Harry Aston

Personal information
- Full name: Harold Mason Aston
- Date of birth: 10 October 1855
- Place of birth: Bloxwich, England
- Date of death: 1914 (aged 58–59)
- Place of death: West Bromwich, England
- Position: Forward

Senior career*
- Years: Team / Apps / (Gls)
- 1879–1885: West Bromwich Albion / 0 / (0)
- 1885–1886: Wolverhampton Wanderers / 0 / (0)
- 1886–1887: Burslem Port Vale / 0 / (0)
- Preston North End / 0 / (0)
- 1889–1891: Oldbury Town
- Total:  / 0+ / (0+)

= Harry Aston (footballer, born 1855) =

English footballer

Harold Mason Aston (10 October 1855 – 1914) was an English footballer who scored the first recorded goal of West Bromwich Albion.

==Career==

After leaving Spon Lane School, Aston worked at the George Salter Spring Works. He joined West Bromwich Albion in September 1879 and was a member of the club's first senior squad of 1879–80. He netted Albion's first recorded goal on 20 December 1879, in a friendly against Black Lake Victoria. He also played in Albion's first FA Cup match against Wednesbury Town in November 1883.

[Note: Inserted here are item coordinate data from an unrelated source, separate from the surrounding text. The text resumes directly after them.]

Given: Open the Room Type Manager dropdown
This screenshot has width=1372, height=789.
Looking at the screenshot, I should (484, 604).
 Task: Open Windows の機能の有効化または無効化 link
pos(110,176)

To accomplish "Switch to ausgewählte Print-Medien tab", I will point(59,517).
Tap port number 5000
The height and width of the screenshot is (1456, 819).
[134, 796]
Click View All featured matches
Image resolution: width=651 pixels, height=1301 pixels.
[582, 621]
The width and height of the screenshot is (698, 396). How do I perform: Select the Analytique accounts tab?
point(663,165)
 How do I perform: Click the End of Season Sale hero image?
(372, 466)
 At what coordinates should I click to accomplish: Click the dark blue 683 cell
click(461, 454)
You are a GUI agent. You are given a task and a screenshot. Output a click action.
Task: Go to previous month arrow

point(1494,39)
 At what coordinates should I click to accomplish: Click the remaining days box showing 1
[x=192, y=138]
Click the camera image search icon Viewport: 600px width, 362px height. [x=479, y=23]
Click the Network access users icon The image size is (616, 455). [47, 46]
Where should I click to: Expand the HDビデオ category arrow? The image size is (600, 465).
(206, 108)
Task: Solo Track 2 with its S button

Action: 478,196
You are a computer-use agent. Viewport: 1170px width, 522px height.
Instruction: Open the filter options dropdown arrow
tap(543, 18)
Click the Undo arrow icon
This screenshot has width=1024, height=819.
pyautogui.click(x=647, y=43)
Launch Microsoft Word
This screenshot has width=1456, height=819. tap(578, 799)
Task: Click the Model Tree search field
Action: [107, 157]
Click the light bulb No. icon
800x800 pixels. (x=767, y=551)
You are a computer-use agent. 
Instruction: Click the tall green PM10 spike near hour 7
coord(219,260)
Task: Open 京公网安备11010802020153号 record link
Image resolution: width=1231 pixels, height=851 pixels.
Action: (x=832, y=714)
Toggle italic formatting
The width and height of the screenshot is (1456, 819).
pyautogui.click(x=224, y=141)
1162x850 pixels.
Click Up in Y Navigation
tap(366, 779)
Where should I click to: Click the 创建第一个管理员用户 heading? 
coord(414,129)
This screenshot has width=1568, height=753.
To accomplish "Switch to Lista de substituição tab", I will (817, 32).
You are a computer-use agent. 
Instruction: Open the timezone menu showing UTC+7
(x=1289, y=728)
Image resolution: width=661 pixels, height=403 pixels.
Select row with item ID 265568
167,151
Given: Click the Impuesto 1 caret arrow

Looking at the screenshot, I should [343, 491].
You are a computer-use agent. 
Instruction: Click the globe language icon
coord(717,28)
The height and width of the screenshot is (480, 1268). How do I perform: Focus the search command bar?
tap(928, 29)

Aston moved to Albion's Black Country rivals Wolverhampton Wanderers in July 1885, where he remained for a year. During his time with Wolves, he appeared in five FA Cup games, scoring four times, as the club made the fourth round for the first time.

He moved to Burslem Port Vale in the summer of 1886 and quickly established himself as a first-team competitor. He scored 16 goals in 44 games, though most of these were friendlies he did make four FA Cup appearances. He departed in 1887 to spend a brief period with First Division side Preston North End. He ended his playing career with two seasons at Oldbury Town. Aston became a labourer after he retired from football in May 1891. He died in 1914 in West Bromwich.